▶ [What to work on]:
a) Print the portion of the ExoMars passage starting at "Space News quotes" and ending at "ESA Member States.".
b) Condense the ExoMars passage's paragraph that begins "The Ukraine-Russia conflict has thrown" into two sentences, preserving its main facts.
c) Answer these questions from the ExoMars passage:
(i) In which month was the launch tentatively scheduled?
(ii) Which outlet quotes ESA on a 2022 launch being very unlikely?
(iii) Who is the director-general of ESA?

▶ [Given passage]:
+ + + + + + +
The Ukraine-Russia conflict has thrown a spanner in the works of the ExoMars mission of the European Space Agency ESA. A tentative launch date was in September, but the sanctions slapped on Russia have created a certain level of uncertainty. As a result, ESA has more or less accepted that the launch of the ExoMars mission could be ruled out. In view of the changed scenario, the future of the mission hangs in the balance.

Space News quotes ESA saying - “Regarding the ExoMars program continuation, the sanctions and the wider context make a launch in 2022 very unlikely.” Officials would examine various issues involved and decide in consultation with all the ESA Member States.

Josef Aschbacher is the director-general of the ESA. He lamented the tragic events are happening in Ukraine, where a crisis escalated into a confrontation. The ESA has to weigh all the pros and cons and take unpalatable decisions in view of the sanctions implemented by the governments of the Member States. In April 2018, ExoMars mission wanted to occupy a corner of Mars.
+ + + + + + +
▶ [Supplied material]:
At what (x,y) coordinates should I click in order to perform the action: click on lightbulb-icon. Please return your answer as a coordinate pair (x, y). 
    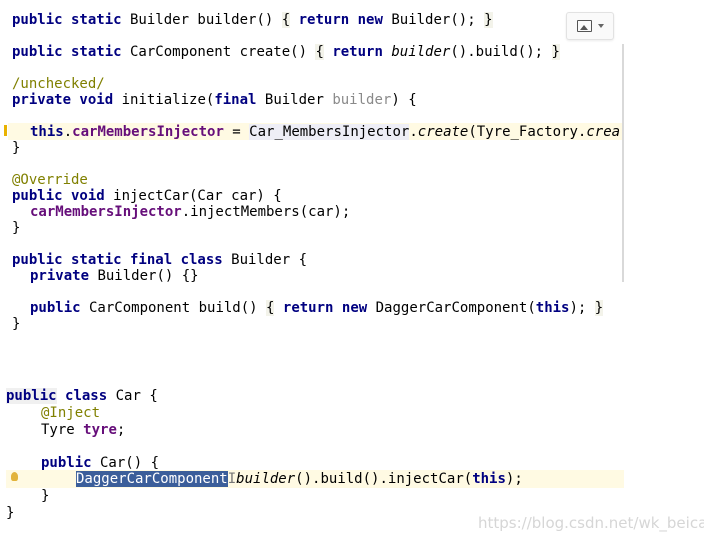
    Looking at the image, I should click on (14, 476).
+ + + + + + +
▶ [Solved tasks]:
a)
Space News quotes ESA saying - “Regarding the ExoMars program continuation, the sanctions and the wider context make a launch in 2022 very unlikely.” Officials would examine various issues involved and decide in consultation with all the ESA Member States.

b) The Ukraine-Russia conflict has disrupted the European Space Agency's ExoMars mission, as sanctions on Russia have made its tentative September launch uncertain. ESA has more or less accepted that the launch could be ruled out, leaving the mission's future in the balance.

c)
(i) September
(ii) Space News
(iii) Josef Aschbacher